But then my aunt, Erna, wrote on my Facebook page saying "What about Mr. Singer?"
So ... what about Mr. Singer. Certainly that name comes to mind for 99% of us before Mr. Howe.
Here is the beginning of her article. You can read this entire article here.
When I look at this iconic machine—sturdy, practical, dependable—I think about how it revolutionized homemaking in America and shaped my personal history as well.
Isaac Merritt Singer’s Patent No. 8,294 was a vast improvement upon earlier versions, capable of 900 stitches a minute—at a time when the most nimble seamstress could sew about 40.
Though the machine was originally designed for manufacturing, Singer saw its domestic potential and created a lighter weight version, which he hauled to country fairs, circuses and social gatherings, dazzling the womenfolk. The $50 price tag was steep, but Singer sold thousands on the installment plan. His machine revolutionized manufacturing and industry, transforming the lives of millions and making Singer a very rich man—a classic American story.
That got me to thinking ... what WAS that vast improvement?
Here is what I found out at the Singer Sewing Machine website's history page.
Isaac Merritt Singer, after examining the machine, noted "instead of the shuttle going around in a circle, I would have it move to and fro in a straight line. In place of the needle bar pushing a curved needle horizontally, I would have a straight needle and make it work up and down."
After 11 days and forty dollars in cost, Singer completed his invention: the world's first practical sewing machine.
And there is more interesting stuff there if you are interested.

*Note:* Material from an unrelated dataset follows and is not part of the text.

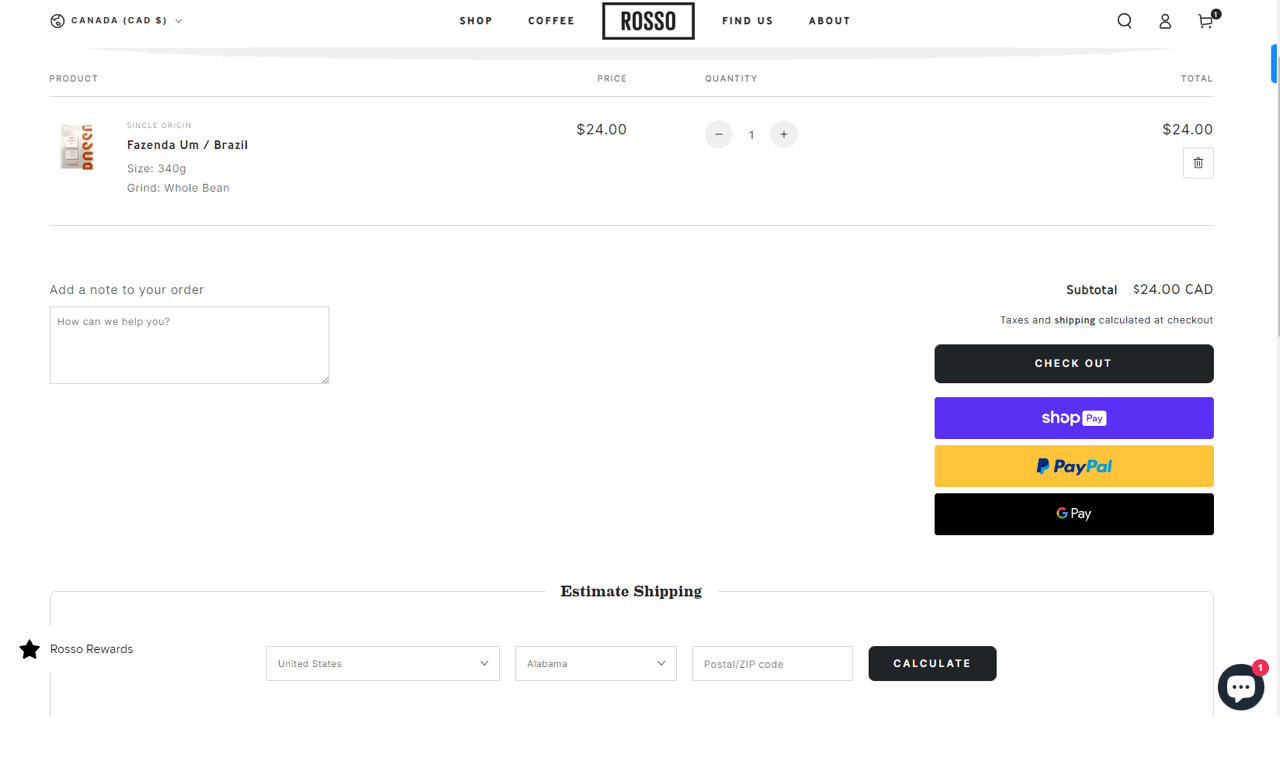Decrease quantity with minus button

tap(718, 134)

Soon after the conclusion of his last court case, Howe was approached with a unique offer. An machinist by the name of Isaac Singer had invented his own sewing machine that was different in almost every way than Howe’s; every way except one – its eye-pointed needle. That little needle cost Singer thousands of dollars in royalties, all paid to Howe, but inspired the country’s first patent pool. Singer gathered together seven manufactures –all of whom had likely lost to Howe in court– to share their patents. They needed Howe’s patents as well and agreed to all his terms: every single manufacturer in the United States would pay Howe $25 for every machine sold. Eventually, the royalty was reduced to $5 but it was still enough to ensure that by the time Elias Howe died in 1867, he was a very, very rich man, having earned millions from patent rights and royalties. Singer didn’t do too bad for himself either. He had a penchant for promotion and, according to American Science and Invention earned the dubious recognition of becoming the first man to spend more than $1 million dollars a year on advertising. It worked though. The world hardly remembers Elias Howe, Walter Hunt, Barthélemy Thimonnier, Josef Madersperger, and Thomas Saint, but Singer is practically synonymous with sewing machine.

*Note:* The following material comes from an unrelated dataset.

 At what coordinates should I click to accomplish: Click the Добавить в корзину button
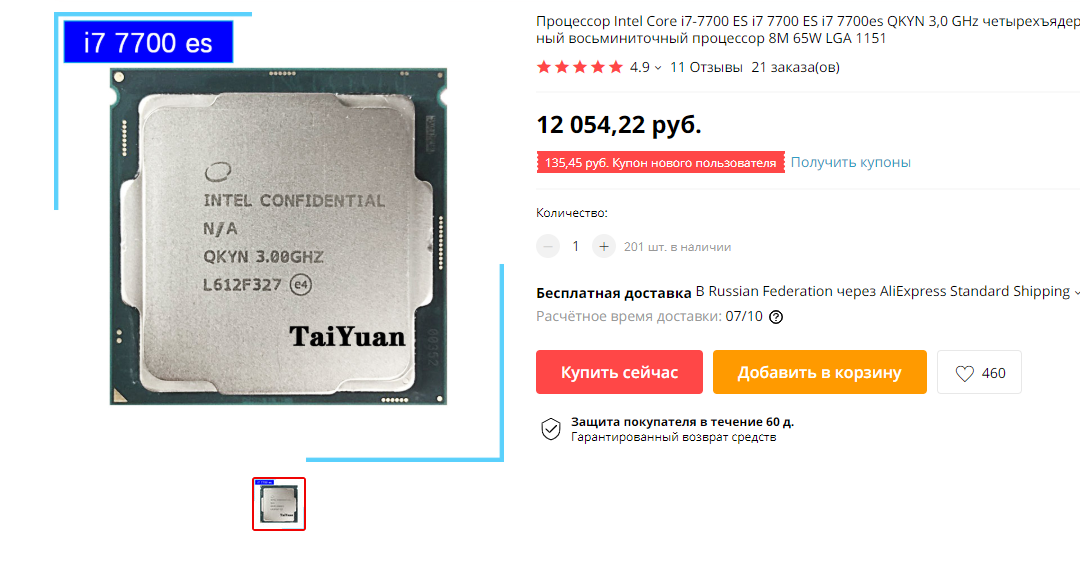(x=820, y=373)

Court case??!!! Well, of course there must have been all sorts of court cases, with so much potential money involved. The rest of this article has more about who sued whom.
It is very different now. I guess American sewing machines have run into the same competition as American cars. There are so many options. I, myself, am a Bernina gal.
It seems all serious sewers are very loyal to THEIR brand. I know Martha McCain is a Pfaff gal. She and I have had arguments over this!!
I have 3 mechanical Berninas. They are varying degrees of old. I just don't think I need any computerized features. And the reason I love these old machines? They are just so strong and reliable. The whole bobbin case area is easy to take apart, clean, oil and put back together. They are my good old friends.
What machine do you like ... and why??